ALF is annoying Willie, which is nothing new, but what’s nice about it is the way in which ALF is being annoying: he’s rhyming everything Willie says.
This approach is a welcome one. Not only is it one we haven’t seen before on ALF, but it’s one we haven’t seen before anywhere. At least not that I can remember. Usually when characters are childishly annoying each other in some verbal way it’s because they repeat everything the other person says verbatim, endlessly reply, “I know you are, but what am I?” or some kind of garbage like that that ends up annoying the audience more than it does any of the characters.
To illustrate what I’m talking about, in one instance Willie says, “I asked you twice to stop doing that,” and ALF replies (in carefully moderated meter), “What? We’re just having a pre-dinner chat.”
None of it is gut-busting by any means, but ALF taking the time to compose his replies in rhyme means that the writing staff took the time to do the same thing. That, as we all know, is pretty uncommon.
It also means that the comic spotlight is shared. (Also, yeah, pretty damned uncommon.) Instead of Willie standing quietly in the corner with his hands in his pockets while ALF recites ostensibly humorous Melmac Facts or brags about fingering Willie’s unconscious wife, Willie gets to play a part in the escalating joke. It’s an unwitting part, but that just makes it funnier.

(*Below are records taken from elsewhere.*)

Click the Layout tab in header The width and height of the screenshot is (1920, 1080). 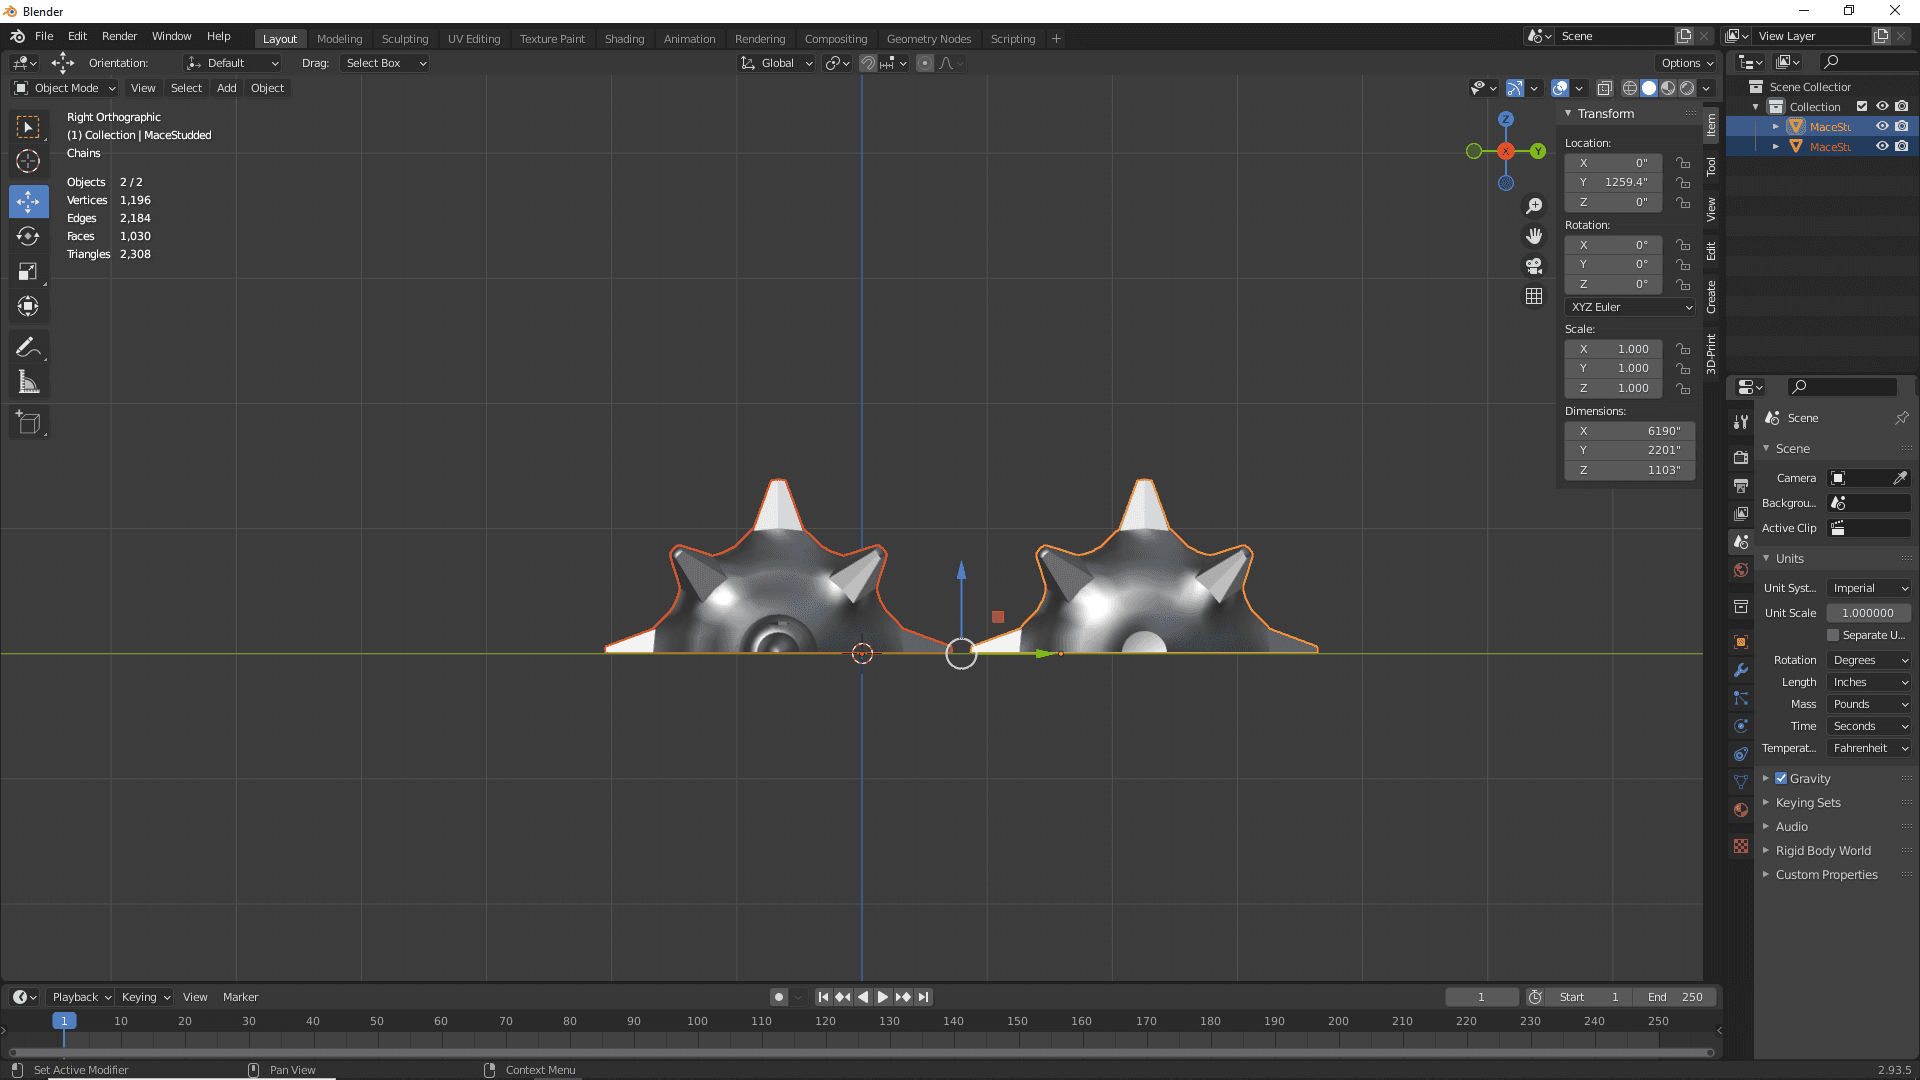pyautogui.click(x=278, y=37)
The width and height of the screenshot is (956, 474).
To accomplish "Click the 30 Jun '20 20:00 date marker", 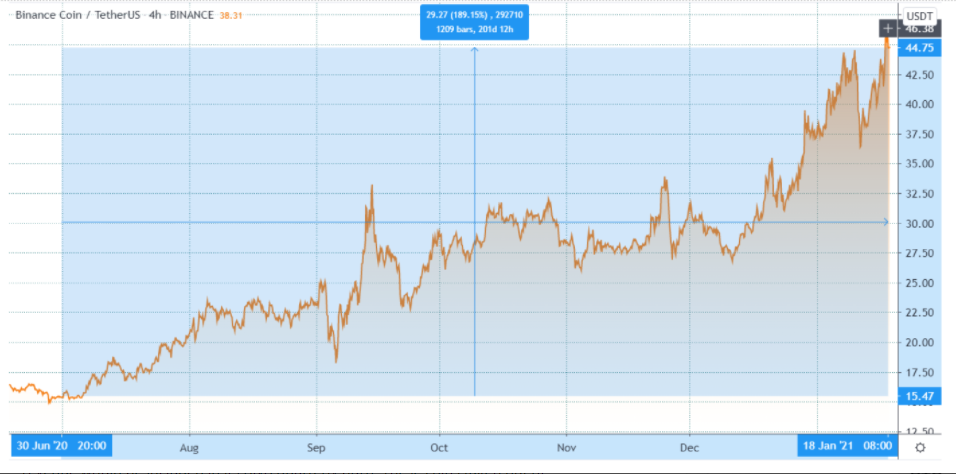I will point(62,446).
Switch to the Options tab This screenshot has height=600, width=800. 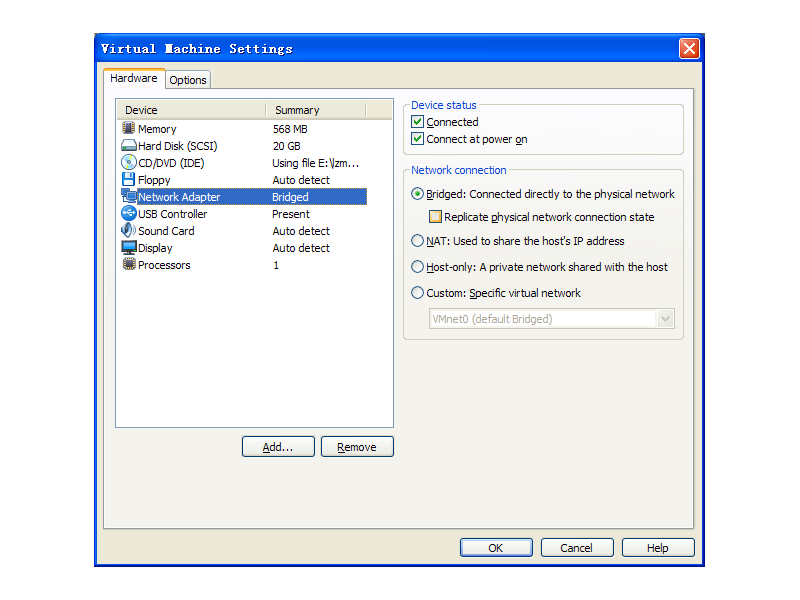coord(187,80)
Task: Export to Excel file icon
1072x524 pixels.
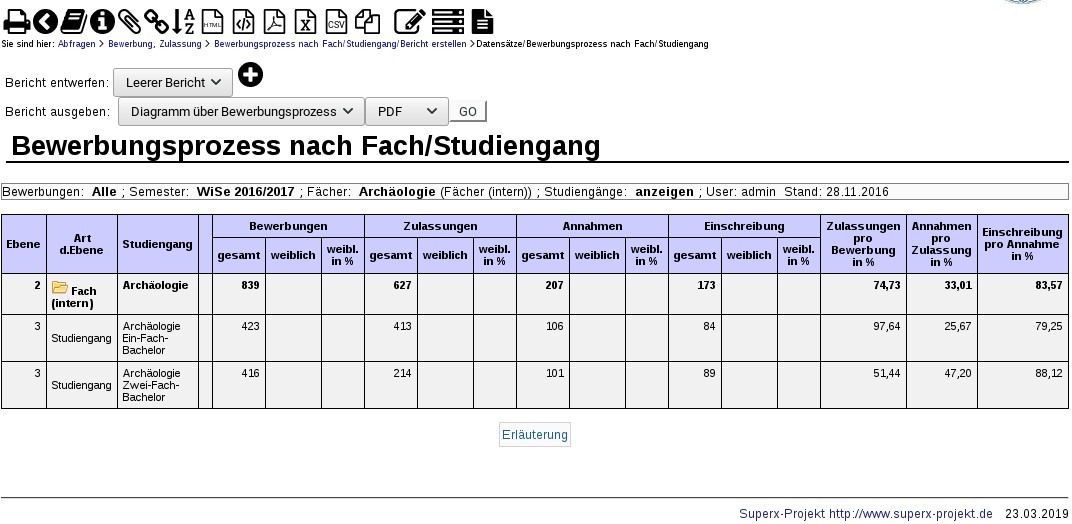Action: tap(306, 21)
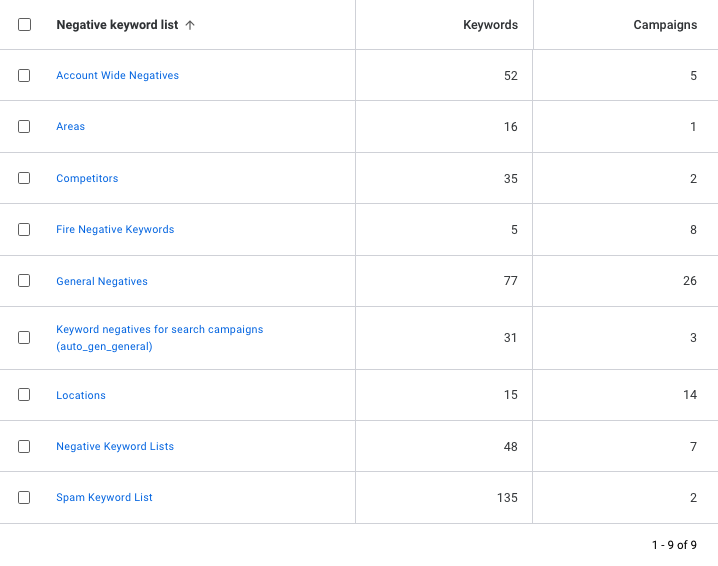Tick the Spam Keyword List checkbox
This screenshot has height=566, width=718.
click(x=24, y=498)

On top of that, it makes it feel more natural. For such an obviously constructed conceit — who, really, is skilled enough to rhyme everything they hear with a coherent response? — it plays out very believably. This is where the show’s age actually helps it; ALF’s been on Earth long enough, and therefore been trapped in the house long enough, that he’s bored, and needs to find creative diversions to keep himself from going mad.
I like when ALF is childlike, and this sort of behavior fits that to a T. There’s also an unexpectedly good moment of Max Wright acting when he complains to Kate: “He’s rhyming the last word of everything I say. Go ahead, ALF. He’s been doing it all day.” The look on his face after he realizes that he’s done it to himself is actually quite funny. We’re starting off, at least, in strong territory.
Lynn comes in through the front door with — it must be said — some very fetching curly hair. Not that it matters, but it’s a good look for her, so, yeah, add me on Facebook Andrea Elson.
Kate senses that Lynn and her boyfriend had a fight, so she goes to check on her daughter. I hope she also checks on which boyfriend this is. I can’t keep them straight.
Hey, the new intro! This one I remember, though I guess not as well as I remembered the previous one, as I was shocked to see how many clips from previous episodes are in it. They’re all brief so it’s not as though the intro runs too long, but it sure does seem like an unnecessarily large amount of them.
In the previous intro, ALF runs around the house with a camcorder, and we see all of it through that camera’s lens. Here, ALF is showing the family a VHS of old clips from the show while wearing a suit that I’m pretty sure he borrowed from David Byrne.
Each cast member gets a credit over a shot of them laughing in that obnoxiously phony sitcom way, except for Benji Gregory, who appropriately gets his credit over a shot of him face-palming.
I don’t know if it was intentional that the previous intro led into this one in a thematic sense; ALF goes from recording the family to showing clips of the family, after all. But either way it makes no sense, unless ALF somehow recorded everything that happened in those episodes from the precise angles from which we viewed it happening.
Actually, that makes for a hell of a theory. Perhaps the entire run of ALF is some long-form exercise in found footage horror. We can look back and laugh at the alien hijinx, but our enjoyment must be tainted by the knowledge that these VHS cassettes were retrieved from the crime scene after the Ochmoneks noticed some very suspicious odors coming from the house…
Oh, and the theme song has been re-recorded so that it sounds…jazzier, I guess? I don’t know…it was never great to begin with, but now it sounds like they tried to record a smokey, brassy version for people to listen to while they have sex.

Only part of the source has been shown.